Little has been made public about the precise nature of the allegations levelled against the ad man, except that they were made by a whistleblower and involve improper use of company funds and improper personal behaviour.

In its very brief statement confirming the investigation last week, the group made it clear, however, that the allegations “do not involve amounts which are material to WPP”.

Despite that reassurance – and Sorrell’s strenuous denials – the corporate obituaries for the high-profile WPP chief have already been written and published. Whatever the outcome of the investigation, it seems, Sorrell’s time at the top is nearing an end.

Touch-paper

Results of the investigation, which is being conducted by independent counsel appointed by the WPP board, are expected as early as next week. But the probe has already acted as a touch-paper for the numerous complaints about Sorrell that have been simmering among investors for some time.

Not least of these is the WPP share price, which has fallen by around a third over the past year. Last year was not a good one for group; indeed, as Sorrell was forced to cut long-term forecasts for the group in March, he admitted 2017 had been the worst year for growth since the recession of 2009.

Then there’s the subject of succession, which is regularly raised by shareholders. Sorrell looks and behaves much younger than his years – he became a father again, for the fourth time, just 18 months ago – and has shown no signs of slowing down.

The City has long been keen to hear what will happen when the septuagenarian does eventually decide to step aside. While the WPP chairman Roberto Quarta has insisted there is a succession plan in place, the City is not so sure.

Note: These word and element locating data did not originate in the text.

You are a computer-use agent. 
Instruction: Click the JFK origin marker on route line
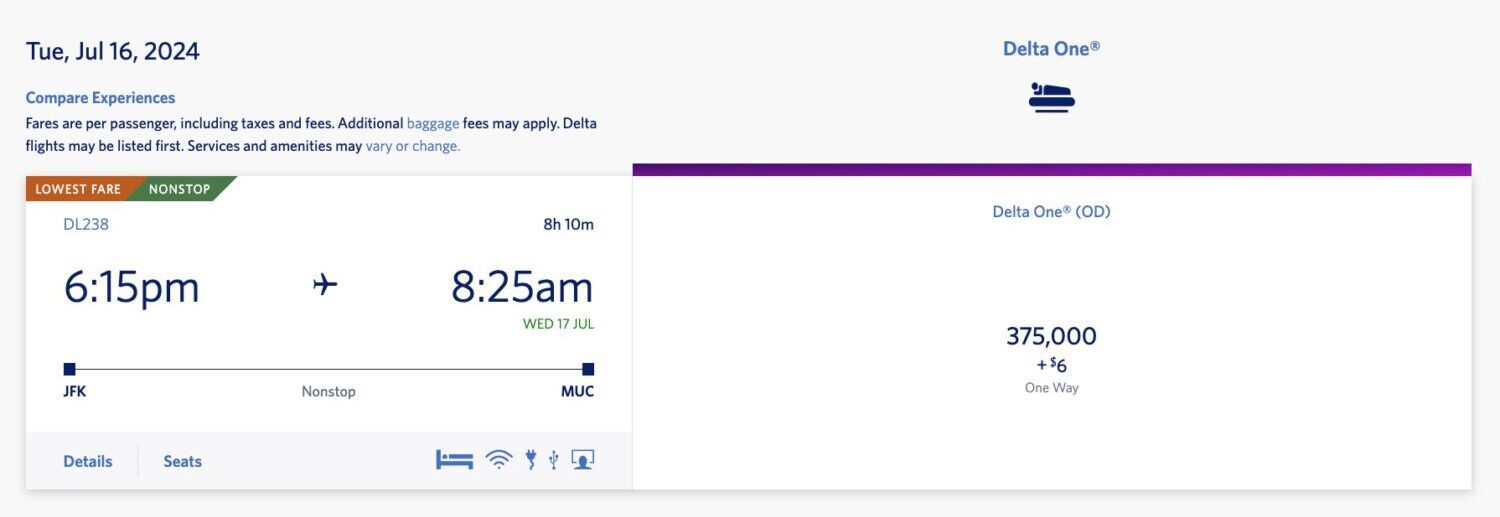[69, 369]
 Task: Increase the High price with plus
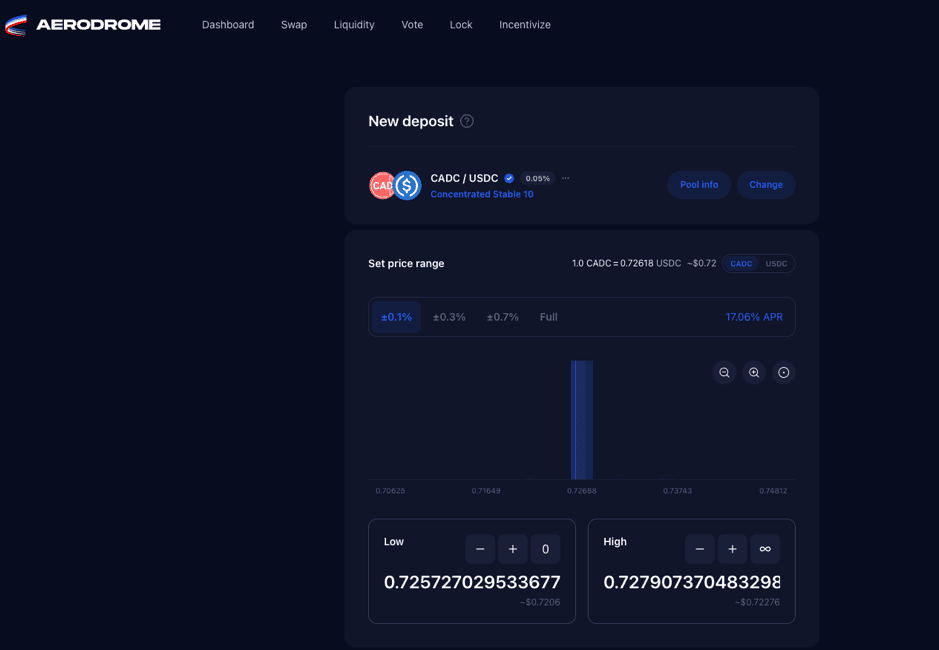733,549
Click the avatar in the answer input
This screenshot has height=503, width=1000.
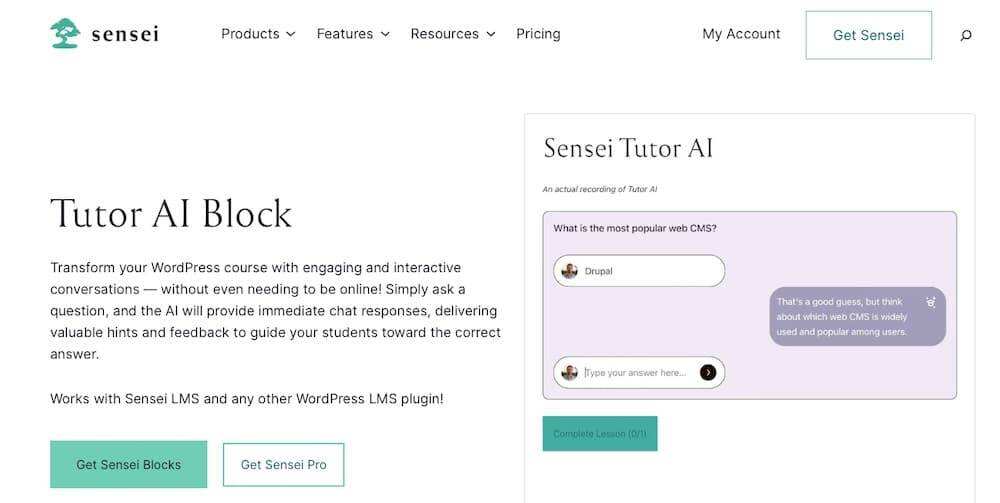570,373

The furore over Sorrell’s lavish pay has not endeared the WPP boss to investors either, and the £70 million he was awarded in 2015 remains one of the biggest-ever corporate paydays in the UK. In total, over the past five years, he has received more than £200 million and has repeatedly and unashamedly defended his right to those riches.

Speaking at an industry conference a couple of years ago, Sorrell made the point that he was no “Johnny come lately”, sweeping in to a company and running it for a few years before cashing in and moving on.

Family wealth

He has spent 33 years building the business through a series of acquisitions, and WPP is undoubtedly his life’s work. A large portion of the chief executive’s family wealth is tied up in the company, in the form of a £200 million share stake. But that represents less than 2 per cent of the shares, and there have been complaints over the years that Sorrell behaves more like an owner of the business rather than someone who is paid by its real owners – shareholders – to manage it.

Not surprisingly, Sorrell has said in the past he does not like the term “pay”, preferring the phrase “reward for performance with risk attached”.

The very real risk now for Sorrell is that things can never go back to the way they were in the WPP boardroom, whatever the lawyers may, or may not, uncover. Indeed, there has been widespread speculation that the leak of the investigation may have come from one of the chief executive’s fellow directors.

While some shareholders remain supportive – at least until the results of the investigation are revealed – others increasingly feel the time has come for change.

It’s hard to imagine WPP without Sorrell at the helm, and the corporate veteran is certainly not going to give up without a fight. Not only is his reputation at stake, but millions more in share awards due over the next few years. With no fewer than five firms of lawyers now involved, this could get very messy indeed.